> Estratto della pagina
------

Ormai sono già tre. Lo racconta Marina Tagliaferri, l’attrice romana che dopo una brillante carriera teatrale si è consolidata tra i personaggi storici della fiction nei panni di Giulia Poggi, assistente sociale femminista ma nutrita di sentimenti antichi: “C’è chi mi ha raccontato che mi vedeva quando aveva una bambina piccola, la quale intanto si è sposata e ha fatto un figlio con cui guarda a sua volta Un posto al sole”. I personaggi invecchiano ma è come per i membri di una famiglia: a furia di frequentarli ogni giorno, ti accorgi degli anni solo quando ci rifletti. Oppure quando, dopo tanto che non li vedevi, tornano all’improvviso nella fiction e stravolgono l’immagine serbata nella memoria: accade in questa stagione, che ripresenta dopo più di vent’anni Luca De Santis con cui Giulia visse una relazione sentimentale. Per l’attore Luigi Di Fiore non è il makeup, ma il passaggio naturale del tempo che rende autentica, più che credibile, la trasformazione sul set. “Se rivedo una puntata dove c’è Giulia Poggi di vent’anni fa non penso a lei, ma a me com’ero perché il suo volto è mio. Non c’è schizofrenia: Marina e Giulia, attrice e personaggio, non si sono sdoppiate ma compenetrate”. Persino quando Marina ha prestato al set il suo cagnolino Bricca, che è stato scritturato nella fiction. Scrive Borges: “In fin dei conti, al risveglio, non c’è nessuno che non incontri se stesso. E’ quello che ci sta accadendo ora, solo che siamo in due”.
Nessun disagio anche per Patrizio Rispo, che impersona Raffaele Giordano, portiere da sempre di Palazzo Palladini: “Dal pubblico non siamo più percepiti come attori di una fiction, ma come se i personaggi che interpretiamo fossero reali. Quando m’incontrano per strada io sono Raffaele, mi abbracciano e mi baciano come un parente che vedono tutte le sere. Mi dico sempre che sono un sano bipolare”, ironizza Rispo. “Sono il frutto di Patrizio e Raffaele e a questo punto non m’immagino più come sarei se non ci fosse stato Raffaele. Sarei però sicuramente una persona meno ricca, perché con il mio personaggio ho toccato tante corde di passione, di sofferenza o di divertimento che hanno finito per allargare la mia vita”.
Giulia, Raffaele e gli altri sono anche il nostro specchio. Se dal televisore potessero guardare noi come guardiamo loro s’accorgerebbero, quando uno spettatore ha disertato la soap opera per molto tempo, di quanto è cambiato tornando davanti allo schermo. Sono loro il nostro specchio anche per certe trame biografiche. Non è come nelle fiction americane in cui i protagonisti si contendono clamorosi patrimoni e corone di bellezza: a Palazzo Palladini le vicissitudini somigliano nel bene o nel male alle nostre, mai troppo rosa e mai troppo nere (anche se nelle oltre 6.200 puntate non sono mancati l’omicidio, la camorra, gli stupri, la droga, il bullismo, l’usura, la ludopatia). L’incastro fra il tempo della fiction e il calendario reale è tra i segreti del successo. Così lo spiega la giovane studiosa bolognese Antonietta Chirico nel saggio Un posto al sole: la produzione di una longeva soap opera italiana: “Sapendo quando andranno in onda le singole puntate, gli sceneggiatori riescono a far coincidere il tempo della trama di finzione con quello degli spettatori, ad esempio nel periodo natalizio, in quello degli esami, dell’inizio delle vacanze etc. Più in generale è importante che il tempo, scorrendo, dia allo spettatore il senso della quotidianità: le vite si evolvono anno per anno, la generazione dei figli cresce mentre quella dei protagonisti storici gradatamente invecchia”.

------

> Dati
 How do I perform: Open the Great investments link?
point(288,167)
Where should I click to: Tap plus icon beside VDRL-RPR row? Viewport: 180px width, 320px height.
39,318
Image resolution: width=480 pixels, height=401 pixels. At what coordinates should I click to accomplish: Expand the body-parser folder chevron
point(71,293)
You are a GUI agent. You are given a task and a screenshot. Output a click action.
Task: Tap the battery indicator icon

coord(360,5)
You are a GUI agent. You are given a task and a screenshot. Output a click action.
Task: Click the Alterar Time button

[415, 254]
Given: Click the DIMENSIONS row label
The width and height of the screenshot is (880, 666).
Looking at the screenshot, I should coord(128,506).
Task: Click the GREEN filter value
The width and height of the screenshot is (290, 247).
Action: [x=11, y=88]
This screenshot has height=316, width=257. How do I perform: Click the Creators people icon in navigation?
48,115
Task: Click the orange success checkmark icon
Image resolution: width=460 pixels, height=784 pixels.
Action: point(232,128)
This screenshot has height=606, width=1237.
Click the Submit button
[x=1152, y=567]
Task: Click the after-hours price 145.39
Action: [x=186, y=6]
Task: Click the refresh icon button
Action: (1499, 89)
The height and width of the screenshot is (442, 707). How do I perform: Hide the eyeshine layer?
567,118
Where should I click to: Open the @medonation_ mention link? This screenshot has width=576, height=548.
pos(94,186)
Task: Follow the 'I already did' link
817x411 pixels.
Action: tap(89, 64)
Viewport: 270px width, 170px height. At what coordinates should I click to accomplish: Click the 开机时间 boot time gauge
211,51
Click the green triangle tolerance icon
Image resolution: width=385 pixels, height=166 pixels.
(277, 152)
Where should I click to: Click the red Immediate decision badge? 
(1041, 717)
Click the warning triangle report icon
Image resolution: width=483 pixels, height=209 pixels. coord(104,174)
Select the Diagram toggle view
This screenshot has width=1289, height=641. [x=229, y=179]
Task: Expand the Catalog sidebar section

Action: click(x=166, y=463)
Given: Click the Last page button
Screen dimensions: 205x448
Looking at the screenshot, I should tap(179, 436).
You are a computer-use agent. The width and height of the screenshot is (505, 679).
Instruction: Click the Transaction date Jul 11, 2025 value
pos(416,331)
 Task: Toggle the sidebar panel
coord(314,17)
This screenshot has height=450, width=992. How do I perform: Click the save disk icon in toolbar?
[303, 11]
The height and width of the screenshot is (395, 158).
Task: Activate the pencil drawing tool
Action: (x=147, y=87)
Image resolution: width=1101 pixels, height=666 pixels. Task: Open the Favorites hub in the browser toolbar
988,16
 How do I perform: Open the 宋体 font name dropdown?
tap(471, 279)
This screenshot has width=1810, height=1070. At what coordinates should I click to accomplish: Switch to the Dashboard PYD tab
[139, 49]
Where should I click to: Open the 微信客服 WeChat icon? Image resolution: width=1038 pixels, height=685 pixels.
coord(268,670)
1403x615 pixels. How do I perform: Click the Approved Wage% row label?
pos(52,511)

------

> Obiettivi
**A)** Nell'articolo su Un posto al sole, chi è il personaggio interpretato da Patrizio Rispo?
**B)** Prosegui per favore l'articolo su Un posto al sole, partendo subito dopo la sua ultima frase.

> I risultati
**A)** Raffaele Giordano, il portiere di Palazzo Palladini.

**B)**
Nel ‘98, quando è nata Chirico, Un posto al sole aveva già due anni e il suo volume, uscito a marzo scorso, è solo l’ultimo di una nutrita serie di libri dedicati alla fiction o che in qualche modo ne derivano, tra cui quelli di Marina Tagliaferri (Un posto… a tavola), appassionata di cucina, e di Patrizio Rispo (Un pasto al sole), che ha aperto anche una pizzeria, la Tucci’s, dove ogni domenica si mette dietro ai fornelli. Sulla pasticceria ne sa qualcosa in più Germano Bellavia ossia Guido Del Bue nella soap, dal fisico cospicuo e dal carattere lieve, cresciuto nel negozio di famiglia celebre a Napoli per cassate e pastiere. Quando stava alla cassa doveva sopportare, vieppiù crescendo la popolarità della fiction, vieppiù clienti che lo chiamavano Guido.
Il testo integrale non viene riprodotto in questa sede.